= Short task =
From the note on predatory publishing below, copy the passage word for word, starting at "Working note for" and ending at "Analysis run 2026-05-28.".

= Text excerpt =
Do CAPES-7 programs publish in predatory journals?

Working note for the “Para quem publicamos?” study. Question raised: since much humanities output is in non-indexed journals, what share of those publications is in predatory journals? Analysis run 2026-05-28.

Short answer: Almost none. Across all CAPES-7 article output (2017–2020), 0.24% of articles are in predatory venues. For Linguistics/Letras the figure is 0.026% — a single article in four years. Predatory publishing is not a meaningful phenomenon in this elite sample, and is effectively absent from Letras.

Why this matters

It forecloses a lazy misreading of the main finding. Low international indexing in Linguistics/Letras is not because the field publishes in predatory junk. The non-indexed output is legitimate-but-local (Brazilian journals, in Portuguese), not predatory. The two things are completely different and this note quantifies the difference.

Data and universe

  • Source: CAPES ARTPE records (journal articles) for CAPES-7 programs, 2017–2020 quadrennium.

= Dataset =
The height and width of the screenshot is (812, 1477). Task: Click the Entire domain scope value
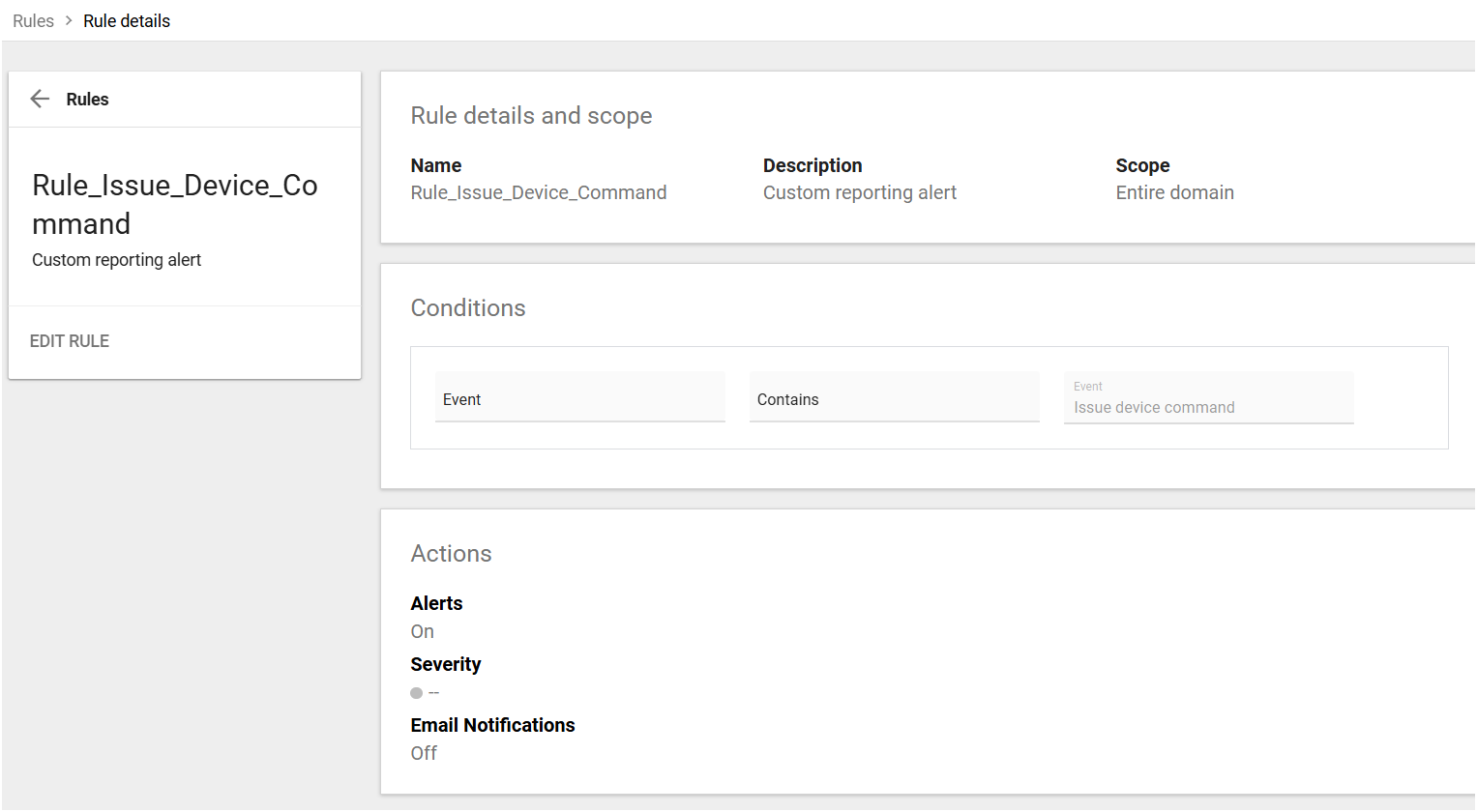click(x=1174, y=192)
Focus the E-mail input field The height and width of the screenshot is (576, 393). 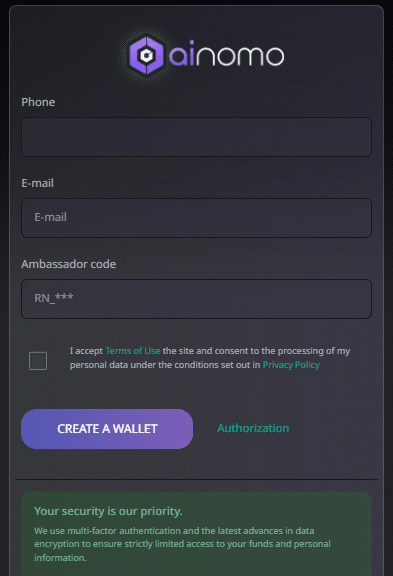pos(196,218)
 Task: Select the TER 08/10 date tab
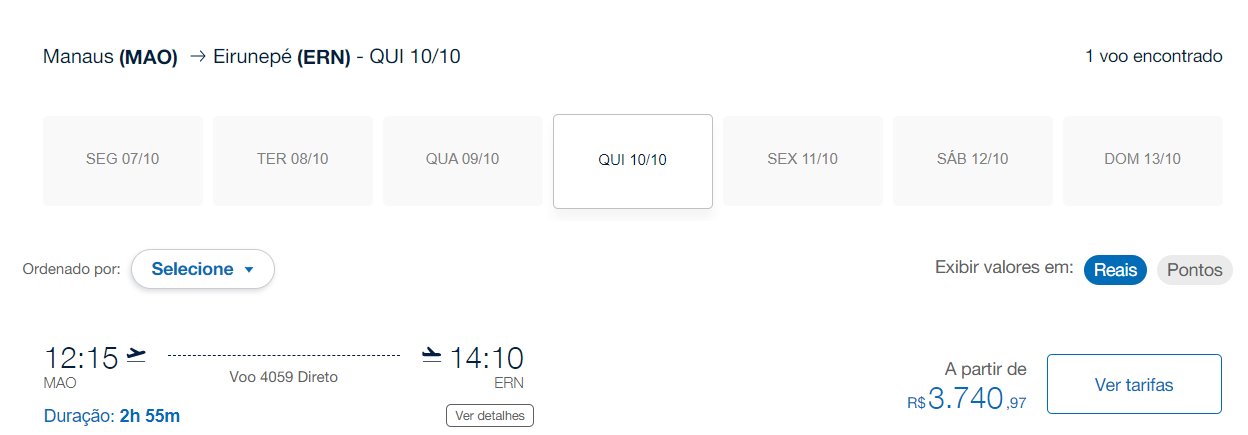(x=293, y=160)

= Completed task =
Working note for the “Para quem publicamos?” study. Question raised: since much humanities output is in non-indexed journals, what share of those publications is in predatory journals? Analysis run 2026-05-28.